Consignes
Dans le texte fourni ci-dessous, relevez toutes les tâches concrètes de l'administrateur de bien que cite la phrase commençant par « En clair ».

Texte fourni
Il était une fois, un pauvre locataire handicapé mental, André, qui occupait un studio.
Locataire depuis des années, avec un loyer payé rubis sur l'ongle par son avocat administrateur de bien, il faut reconnaître que son histoire est bien triste, et qu'il vit un drame de la solitude et de l'ennui. Et quand on s'ennuie, on boit. Et quand on boit, on se fait des amis qu'on ne devrait pas se faire, parce qu'ils vous entraînent sur une bien mauvaise pente. Tarte à la crême comme réflexion? Sans doute. Mais c'est tellement vrai.
André rendait de menu service. Gratuitement. Volontairement. Pour tuer son ennui. Pour se rendre utile. Pour faire quelque chose et démontrer qu'il peut rendre service et faire des choses. A sa famille. A ses amis. A son propriétaire. Il ne sait pas lire, pas écrire. Quand il parle, on a du mal à le comprendre. Mais malgré tout cela, il est en autonomie depuis plus de 10 ans. Quand il n'a pas bu, c'est un bon gars, toujours prêt à rendre service.
Le drame de la boisson, c'est qu'on y fait passer tous ses sous. Alors, l'administrateur de bien a décidé de payer André "à la semaine", pour protéger André. L'administrateur de bien, comme son nom ne l'indique pas, administre LES biens de la personne, et ses intérêts légaux et financiers. En clair, il paye le loyer, alimente le compte personnel de l'administré pour ses dépenses, paye éventuellement des dépenses extraordinaires nécessaires, gère la relation avec les organismes payeurs, etc.
Mais l'Administrateur de Bien n'administre pas le bien de son administré., comme on administre une purge pour se sentir mieux. Il ne s'occupe pas du bonheur de la personne. Et heureusement, parce qu'on ne trouverait plus personne pour faire ce job bien ingrat.
Alors, André est payé de sa semaine le jeudi. Dès 6h du matin le jeudi, il va retirer tout ce qu'il peut retirer, et le boit. Il rentre fin de matinée, pas très droit. S'affale devant la porte de l'immeuble. Mort bourré. Incapable de sortir la clé de sa poche. Ou dans l'immeuble, à un étage indéterminé.
Au début, cela arrivait une fois par-ci par-là. De loin en loin. Et que le premier qui n'a jamais pris une bonne torchée lui jette la première bière.
Malheureusement, cela n'a fait qu'augmenter. Jusqu'à être deux fois par mois. Puis toutes les semaines. Puis avec de l'agressivité quand, un peu énervé, on lui demande de rentrer chez lui. Finalement, des couteaux sont sortis. Des coup sont lancés (dans le vide...)
On s'est alors rendu compte que André s'était affalé aussi en rue. S'était embroché, ou s'était fait embroché. Avait subi des opérations pour le remettre sur pied. Avait une cicatrice de 40cm sur le flanc gauche suite à cet embrochage. Qu'il revenait souvent avec des coups et des bosses... Bref, bien triste.

Informations affichées
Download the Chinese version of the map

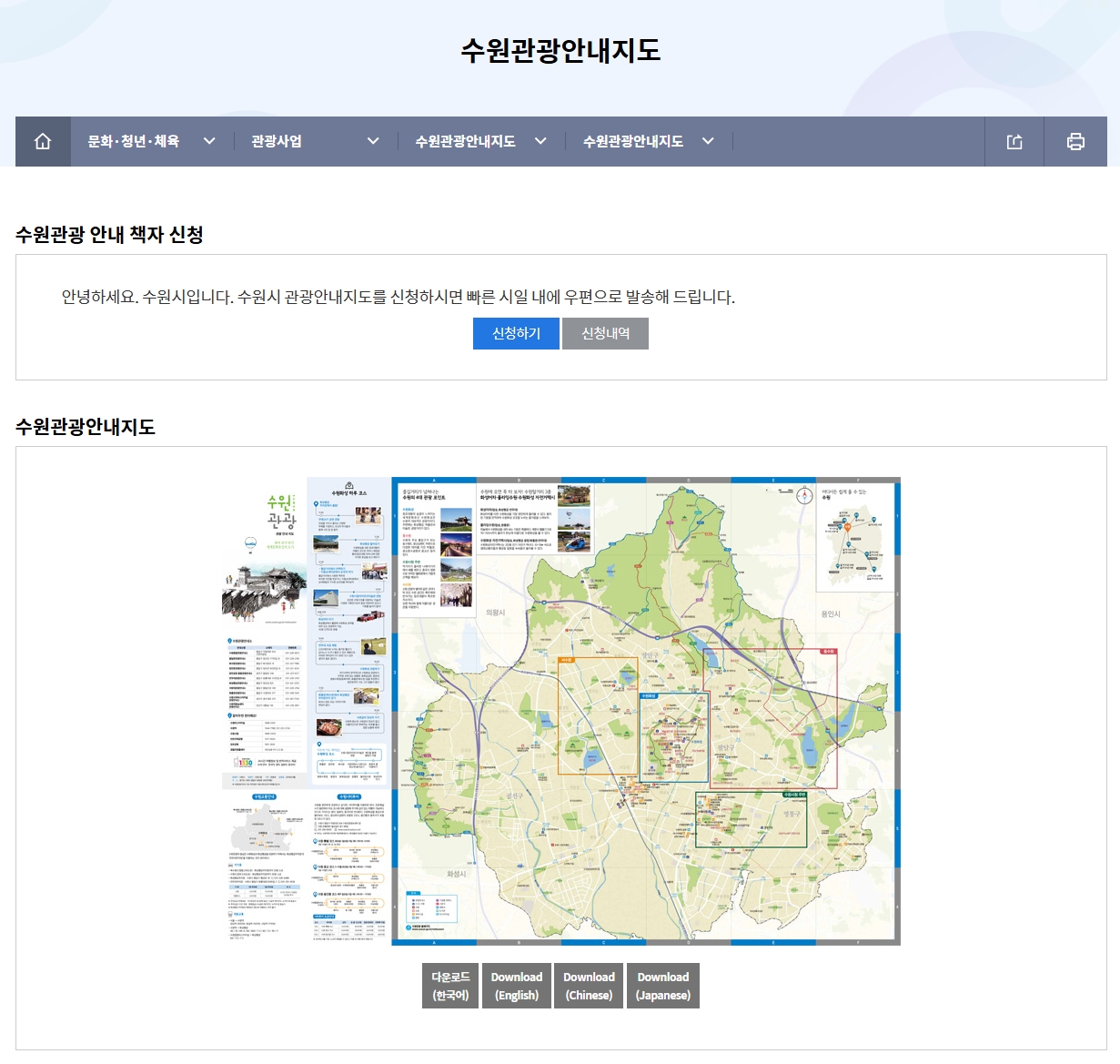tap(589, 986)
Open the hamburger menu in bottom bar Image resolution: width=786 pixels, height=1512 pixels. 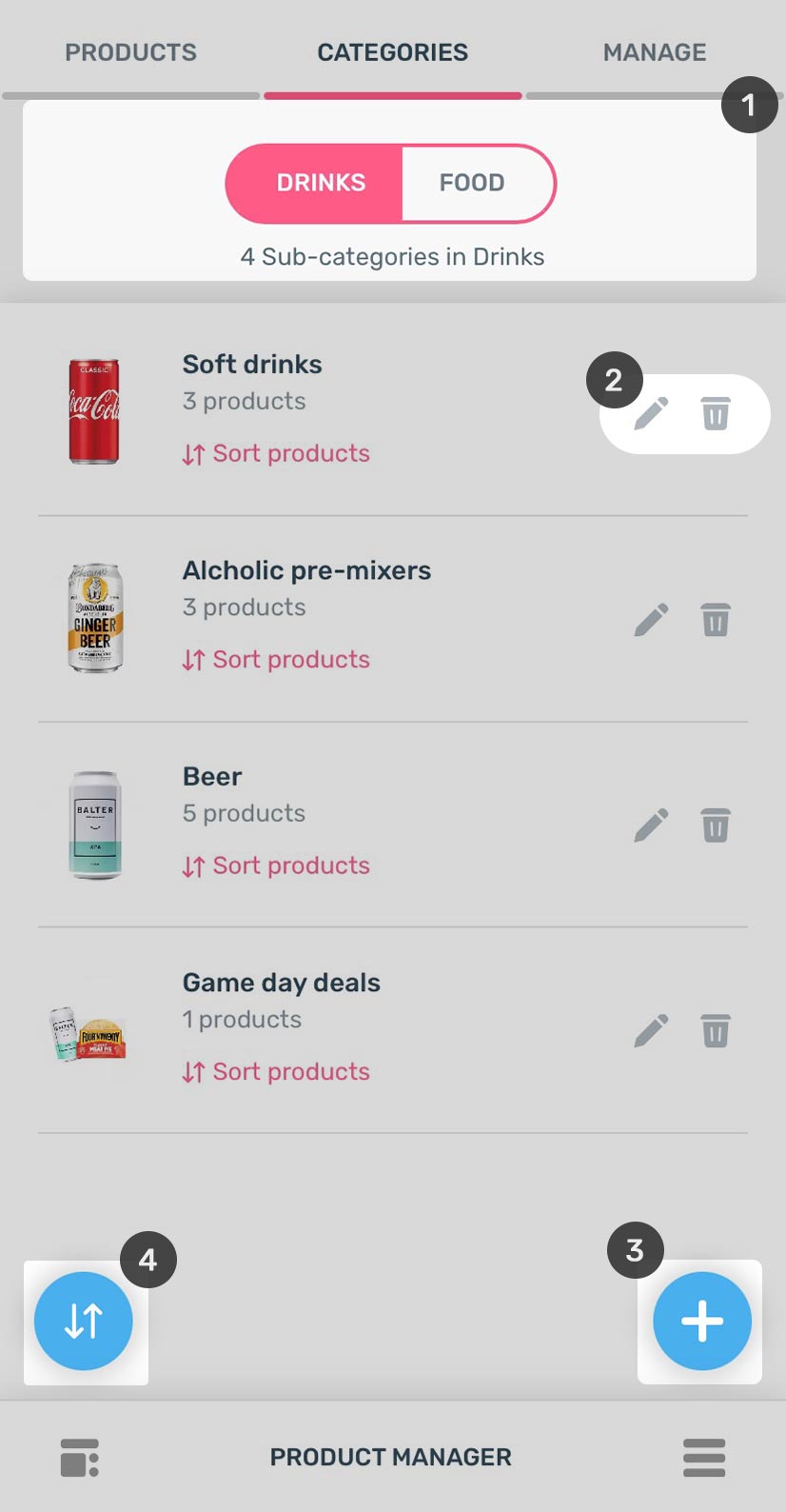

Réponse complète
- payer le loyer
- alimenter le compte personnel de l'administré pour ses dépenses
- payer éventuellement des dépenses extraordinaires nécessaires
- gérer la relation avec les organismes payeurs